Política

STF decide sobre investigação de Moraes e Mendonça após pedido de Flávio Dino

STF decide sobre investigação de Moraes e Mendonça após pedido de Flávio Dino

O Supremo Tribunal Federal (STF) encerrou a sessão no dia 15 de outubro sem uma definição sobre a investigação do ministro Alexandre de Moraes em relação à sua suposta ligação com o ex-banqueiro Daniel Vorcaro. O ministro Flávio Dino solicitou vista do caso, o que lhe concede um prazo de 90 dias para devolver a questão ao julgamento.

O impasse surgiu devido à discordância entre os ministros sobre o rito a ser seguido. Inicialmente, apenas o caso de Moraes estava pautado pelo presidente da Corte, Edson Fachin. A análise das suspeitas contra André Mendonça estava agendada para a sessão do dia 23 de setembro.

Conflito entre os ministros

Durante a sessão, os ministros próximos a Moraes argumentaram que a relação com Vorcaro deveria ser analisada simultaneamente às supostas irregularidades atribuídas a Mendonça, que era o relator anterior do caso. O ministro Gilmar Mendes levantou uma questão de ordem para incluir a análise das irregularidades de Mendonça, mas a discussão não foi concluída devido ao pedido de vista de Dino, após um intenso debate entre Mendes e Mendonça. O placar parcial ficou em 4 votos a 3.

Acusações contra Mendonça

O ministro André Mendonça enfrenta acusações de atuar de forma parcial nas investigações que visam incriminar Moraes. A Procuradoria-Geral da República (PGR) afirma que Mendonça conduziu uma investigação ilegal ao aprofundar a apuração sobre o caso Master, sem a devida autorização do plenário da Corte, ao analisar as conversas entre Moraes e Vorcaro.

O caso Moraes

As suspeitas sobre Moraes surgiram em 1º de setembro, quando Mendonça retirou o sigilo do relatório da Polícia Federal e enviou as conversas para Fachin.

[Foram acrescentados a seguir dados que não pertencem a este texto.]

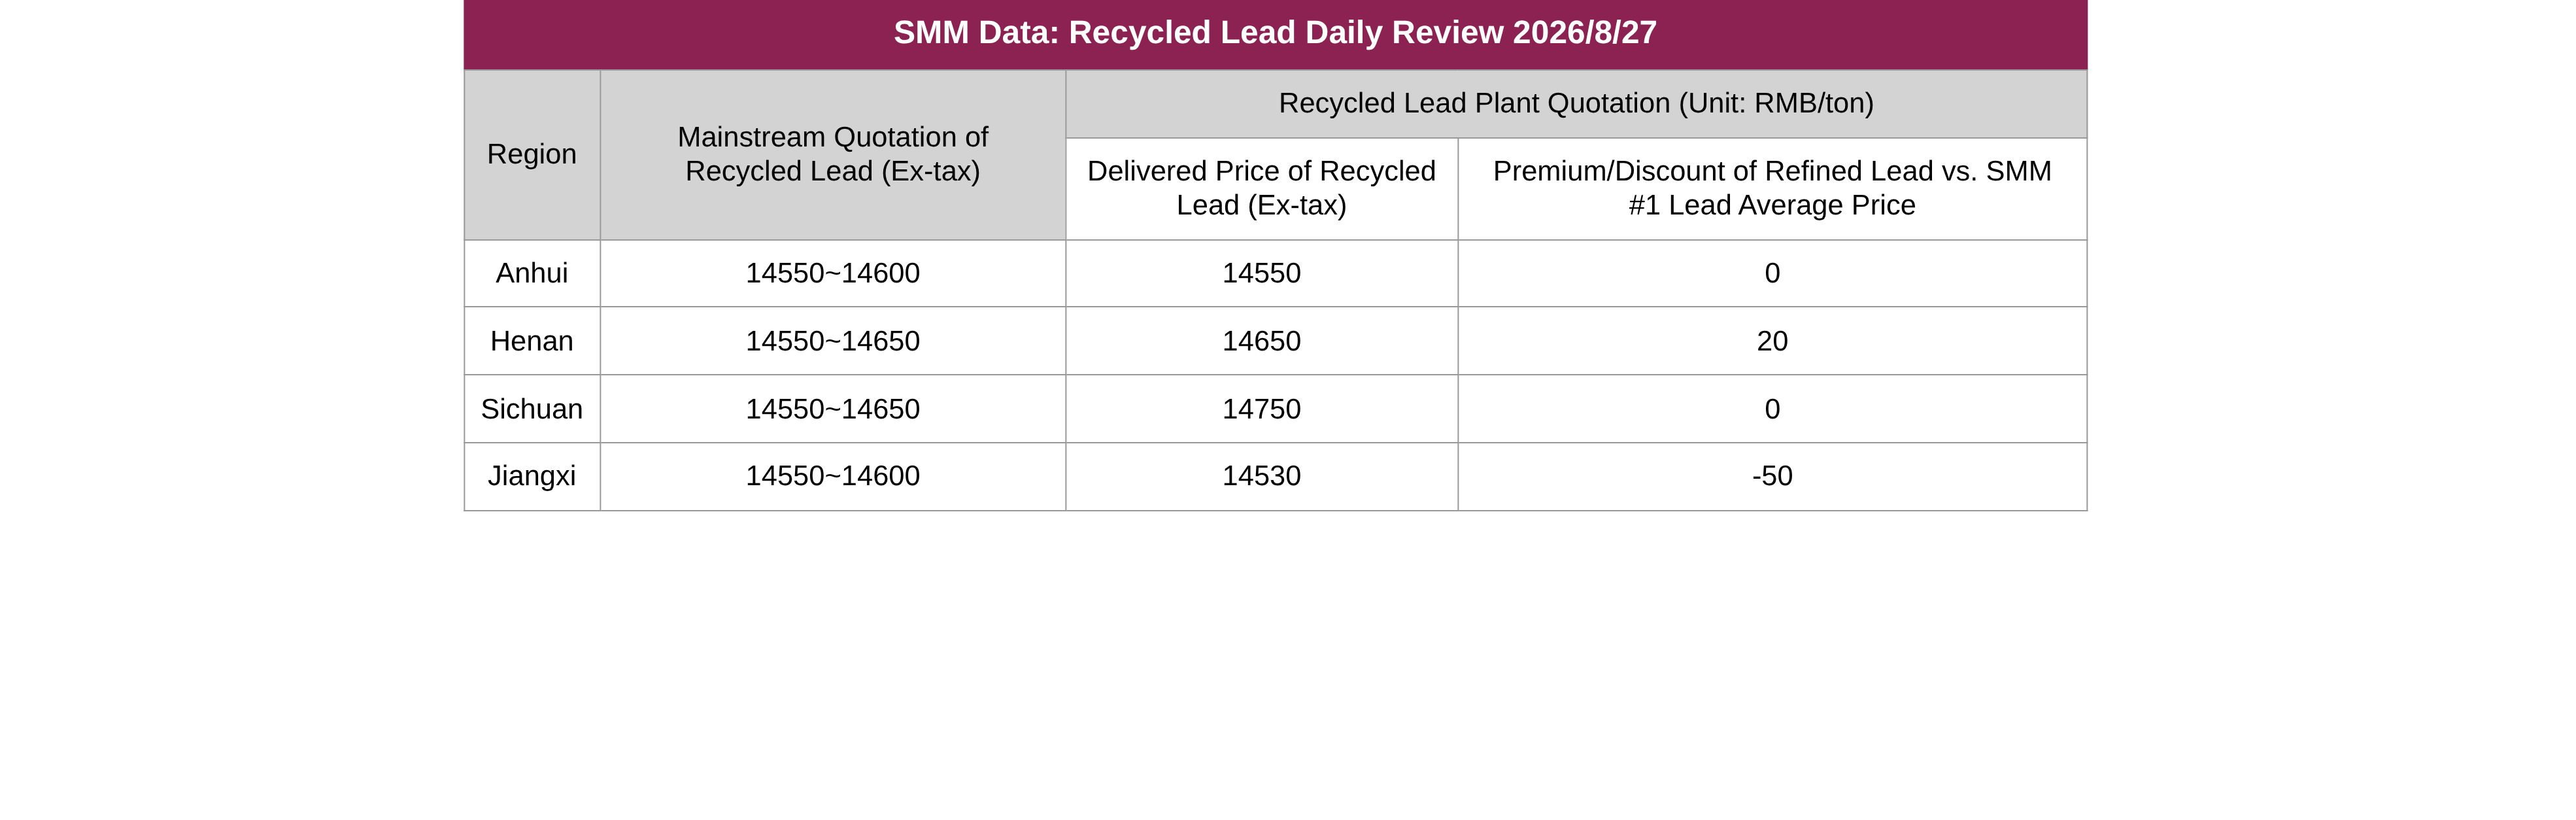Screen dimensions: 2576x820
Task: Select the Jiangxi region cell
Action: (x=532, y=476)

As investigações revelaram que Vorcaro trocou cerca de 50 mensagens com um número atribuído a Moraes antes de sua prisão em 17 de novembro do ano passado.

Opinião

A complexidade do caso revela a tensão existente no STF, onde interesses pessoais e institucionais se entrelaçam, tornando o julgamento um verdadeiro desafio.